For 41 years Saudi Arabia’s U.S. debt ownership—instead of being listed individually like other countries—was obscured by grouping under a generic heading called “oil exporters,” which included nations such as Kuwait and the United Arab Emirates.
Treasury has taken pains over the decades to protect Saudi Arabia’s confidentiality, even as scrutiny of U.S. creditors has greatly increased. The International Investment and Trade in Services Survey Act of 1976 gave the agency plenty of cover, and continued even after the Government Accountability Office found in 1979 that there was “no statistical or legal basis” for using it.
The practice of “add-ons” routinely posed risks to the Treasury system, but preserving the special Saudi relationship took precedence.
Bloomberg’s FOIA request—granted after the Treasury Dept. concluded “that it was consistent with transparency and the law to disclose the data”—found that Saudi Arabia owns $117 billion in U.S. debt, which represents 20 percent of foreign reserves.

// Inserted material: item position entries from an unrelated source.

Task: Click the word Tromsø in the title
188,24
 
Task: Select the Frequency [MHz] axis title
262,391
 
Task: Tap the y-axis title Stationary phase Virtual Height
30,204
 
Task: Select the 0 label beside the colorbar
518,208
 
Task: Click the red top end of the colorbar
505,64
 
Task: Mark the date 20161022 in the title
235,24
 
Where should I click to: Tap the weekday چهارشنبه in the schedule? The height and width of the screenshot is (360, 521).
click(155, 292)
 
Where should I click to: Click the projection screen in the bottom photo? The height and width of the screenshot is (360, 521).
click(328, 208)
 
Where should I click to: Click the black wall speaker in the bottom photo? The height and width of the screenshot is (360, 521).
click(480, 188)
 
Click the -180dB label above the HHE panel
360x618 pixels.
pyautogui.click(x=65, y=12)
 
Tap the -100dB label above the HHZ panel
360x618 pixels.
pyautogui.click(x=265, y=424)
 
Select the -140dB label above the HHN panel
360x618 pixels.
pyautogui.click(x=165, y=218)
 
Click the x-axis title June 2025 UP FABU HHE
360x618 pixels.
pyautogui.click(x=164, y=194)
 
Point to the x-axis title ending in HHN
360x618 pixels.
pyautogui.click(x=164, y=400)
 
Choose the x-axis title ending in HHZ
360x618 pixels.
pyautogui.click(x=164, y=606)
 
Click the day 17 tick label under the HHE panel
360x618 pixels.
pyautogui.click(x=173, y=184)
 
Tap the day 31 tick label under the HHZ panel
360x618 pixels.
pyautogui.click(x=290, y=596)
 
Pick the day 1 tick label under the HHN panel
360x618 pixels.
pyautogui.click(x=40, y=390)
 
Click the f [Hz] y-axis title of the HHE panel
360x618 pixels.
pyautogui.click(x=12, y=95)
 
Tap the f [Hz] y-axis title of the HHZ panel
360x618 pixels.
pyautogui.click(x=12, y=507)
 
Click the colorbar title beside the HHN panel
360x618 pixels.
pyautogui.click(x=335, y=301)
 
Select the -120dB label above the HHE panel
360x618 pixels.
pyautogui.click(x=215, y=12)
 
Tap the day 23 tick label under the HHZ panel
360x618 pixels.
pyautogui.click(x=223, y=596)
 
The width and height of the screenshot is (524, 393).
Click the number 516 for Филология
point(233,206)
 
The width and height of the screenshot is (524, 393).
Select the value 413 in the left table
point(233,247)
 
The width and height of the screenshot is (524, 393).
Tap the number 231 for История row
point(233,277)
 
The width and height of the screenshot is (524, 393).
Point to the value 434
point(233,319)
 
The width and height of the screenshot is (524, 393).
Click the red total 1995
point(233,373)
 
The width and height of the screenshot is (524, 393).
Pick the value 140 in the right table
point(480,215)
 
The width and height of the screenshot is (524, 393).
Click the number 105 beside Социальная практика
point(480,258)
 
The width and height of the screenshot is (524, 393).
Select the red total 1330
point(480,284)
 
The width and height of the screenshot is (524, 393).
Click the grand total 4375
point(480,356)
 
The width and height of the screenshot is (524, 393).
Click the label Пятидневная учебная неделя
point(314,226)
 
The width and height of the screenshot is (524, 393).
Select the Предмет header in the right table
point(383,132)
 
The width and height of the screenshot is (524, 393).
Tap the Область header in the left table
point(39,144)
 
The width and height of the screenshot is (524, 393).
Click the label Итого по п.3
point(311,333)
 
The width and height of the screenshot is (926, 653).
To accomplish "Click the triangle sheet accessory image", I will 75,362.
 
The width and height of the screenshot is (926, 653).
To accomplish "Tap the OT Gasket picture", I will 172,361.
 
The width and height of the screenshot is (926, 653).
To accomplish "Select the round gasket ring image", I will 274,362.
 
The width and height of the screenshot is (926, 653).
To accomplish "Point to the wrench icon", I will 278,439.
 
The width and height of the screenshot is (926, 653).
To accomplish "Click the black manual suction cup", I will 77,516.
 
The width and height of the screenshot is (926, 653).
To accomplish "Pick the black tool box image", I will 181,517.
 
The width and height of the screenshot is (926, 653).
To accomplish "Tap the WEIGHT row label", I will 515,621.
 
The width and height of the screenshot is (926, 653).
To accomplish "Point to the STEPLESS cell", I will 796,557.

While the kingdom is one of America’s largest foreign creditors, this number is most likely a comical understatement. One former Treasury official says the actual debt holdings are double or more. Offshore financial centers allow the kingdom to mask other Treasury purchases.
More realistic estimations of Saudi’s debt holdings are up to $750 billion, meaning that Saudi divestment is a major threat to crash the dollar and other global markets. With the oil price crash there is pressure on the kingdom to liquidate assets, making their status as creditor a political weapon.
As such, it is no surprise that Obama and Congress would protect Saudi Arabia from any possibility of being exposed as a 9/11 conspirator. The U.S. government has a 41-year history of preserving this special relationship, and is now held hostage by the consequences of the deal.
This also explains why Saudi Arabia can go on bombing hospitals and civilian populations in countries like Yemen—acting as a proxy for U.S. “anti-terror” campaigns—with no repercussions. The Wahhabist kingdom is free to carry out its war, overtly and covertly, on the Shia countries of the Middle East.